I received an email from John Maindonald the other day. A little over a year ago, I wrote a review of an excellent statistical text, Data Analysis and Graphics Using R, John co-authored with John Braun. Part of his message was to inform that the 3rd edition of Data Analysis would be coming out soon. Maindonald is also on the faculty of the Australian National University, co-teaching a course on data mining with Graham Williams. Williams is the developer of Rattle, the R Analytical Tool To Learn Easily, a front end to the significant machine learning/data mining capabilities of R. The second piece of John’s message was a request to update the url to the course for Information Management readers. Done. I would highly recommend Math3346 for those seeking an accessible treatment of applied data mining.

Predictive Analytics World

As I mentioned in last week’s blogs, I was pleasantly surprised by version one of Predictive Analytics World, finding it quite useful on a number of levels. Today, I offer a few final observations on the conference.

I guess I shouldn’t be too surprised that the most oft-cited success (or risk) factors for analytics deployments have to do not with analytics per se, but rather with business sponsorship, business/IT/analytics team alignment, methodology, data quality, communication, incremental wins, and governance. It appears lessons learned for predictive analytics look much like those for broader business intelligence.

On the evening of Wednesday, Feb 18, The Bay Area useR Group (R Programming Language), held its meeting using PAW hotel facilities. 70 people, many of whom were not R users, listened to presentations by commercial R vendor Revolution Computing as well as web titans Facebook and Google. Both Facebook and Google are big advocates of R’s open source analytics and graphical capabilities, employing analysts who learned the package in grad school. R is particularly popular for preliminary, exploratory data analysis (EDA) tasks.

I was a bit surprised by the limited range of analytics techniques demonstrated in the technical sessions I attended. Logistic regression and CART seemed the norm for classification problems, while ordinary least squares and stepwise regression appeared the choice for interval-level prediction. One session presented a hand-rolled ensemble of logistic regressions, demonstrating reduced variance and sharpened predictions – results R users take for granted with Random Forests and Gradient Boosting. Maybe I’m just spoiled by the embarrassment of riches available to predictive modelers in R. There are now scores of the very latest techniques accessible for free.
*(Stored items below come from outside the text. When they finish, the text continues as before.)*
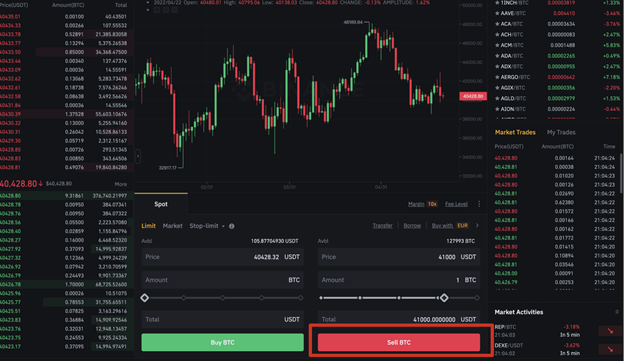Select the Limit order tab
Screen dimensions: 624x361
[148, 226]
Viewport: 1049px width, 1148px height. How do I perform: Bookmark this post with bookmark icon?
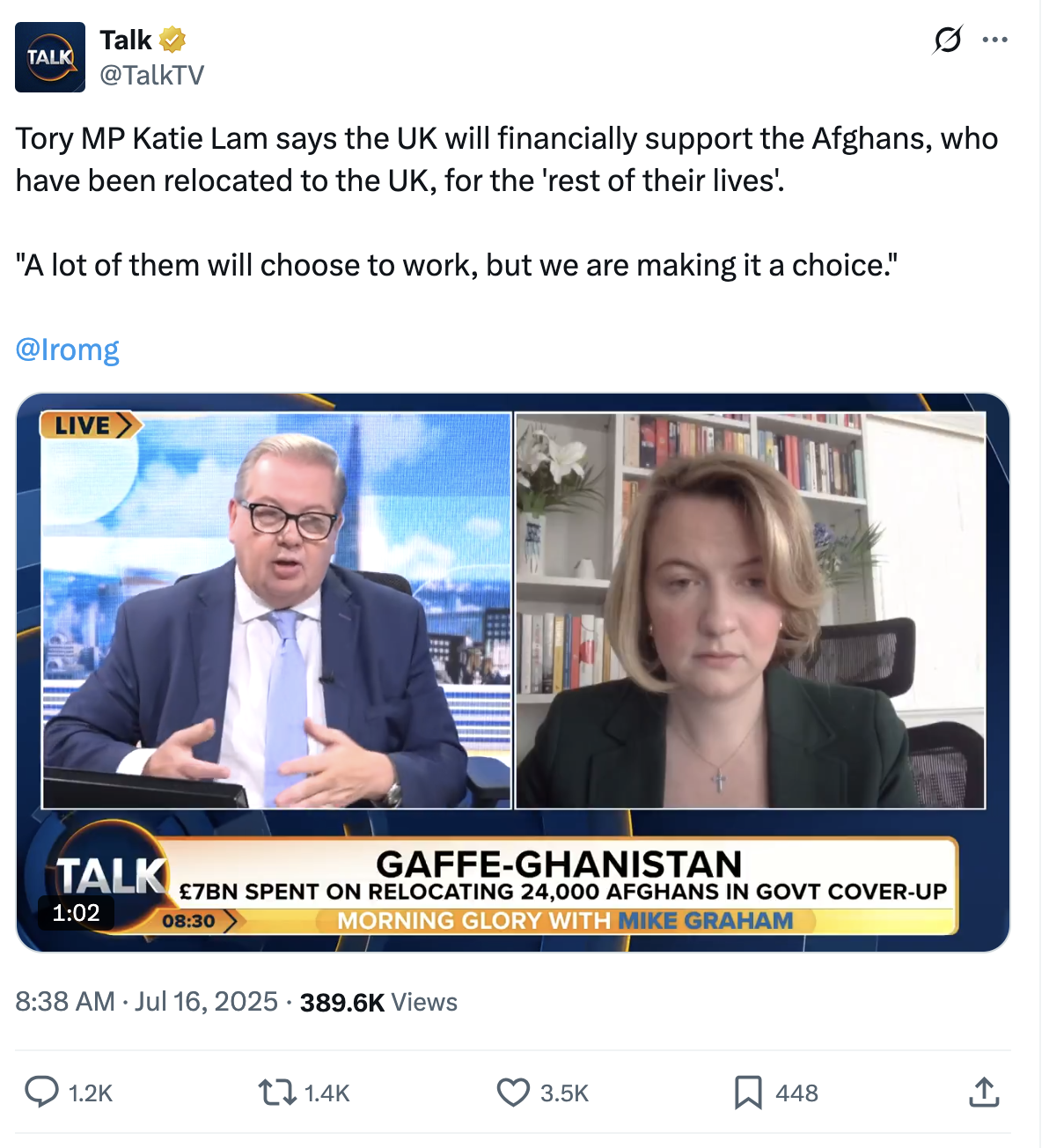pos(748,1093)
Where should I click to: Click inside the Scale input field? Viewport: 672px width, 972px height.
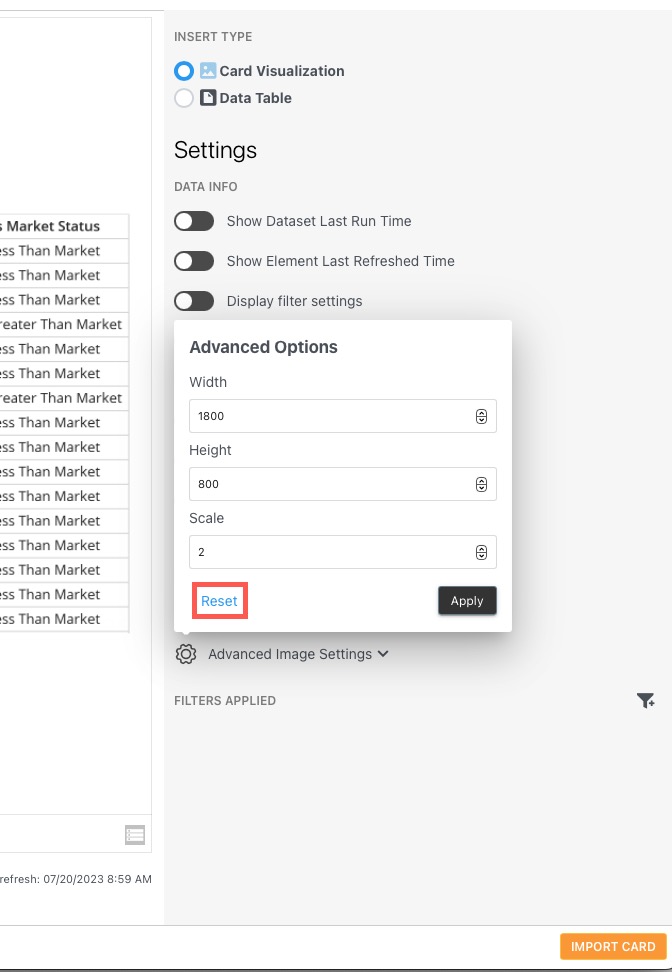click(330, 552)
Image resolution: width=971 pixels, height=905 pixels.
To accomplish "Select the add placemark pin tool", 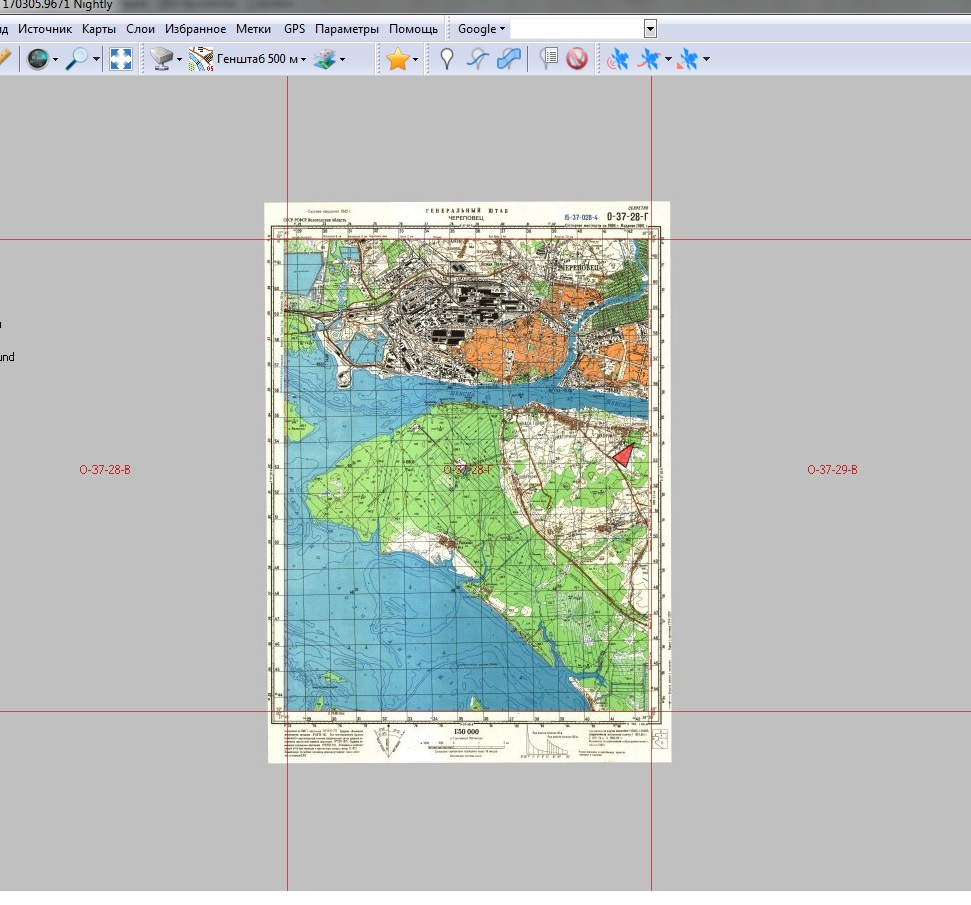I will click(447, 60).
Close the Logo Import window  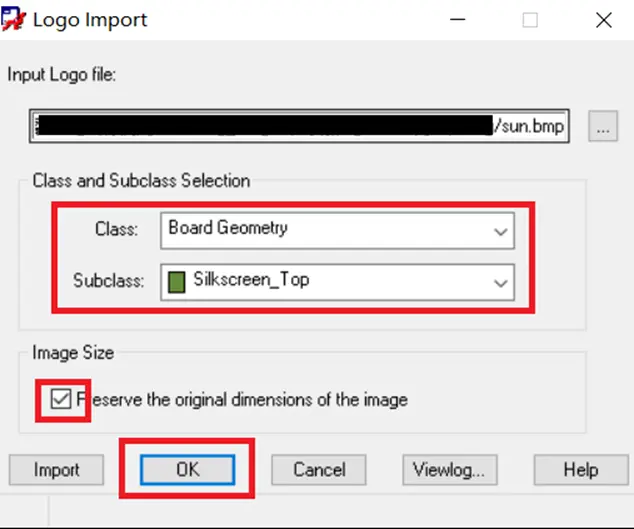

The Bay area is home to the top two schools of statistics in the U.S., Stanford and Cal Berkeley. It’d been nice to have an academic perspective on the current state of predictive analytics, especially given the rapid developments in both statistics and machine learning. One of the Stanford professors among Trevor Hastie, Rob Tibshirani, or Jerome Friedman, co-authors of the just-released book, The Elements of Statistical Learning, Second Edition, would have been an ideal presenter. Perhaps next year there can be sessions surveying both statistical learning and Bayes modeling.

Looking forward to PAW 2010!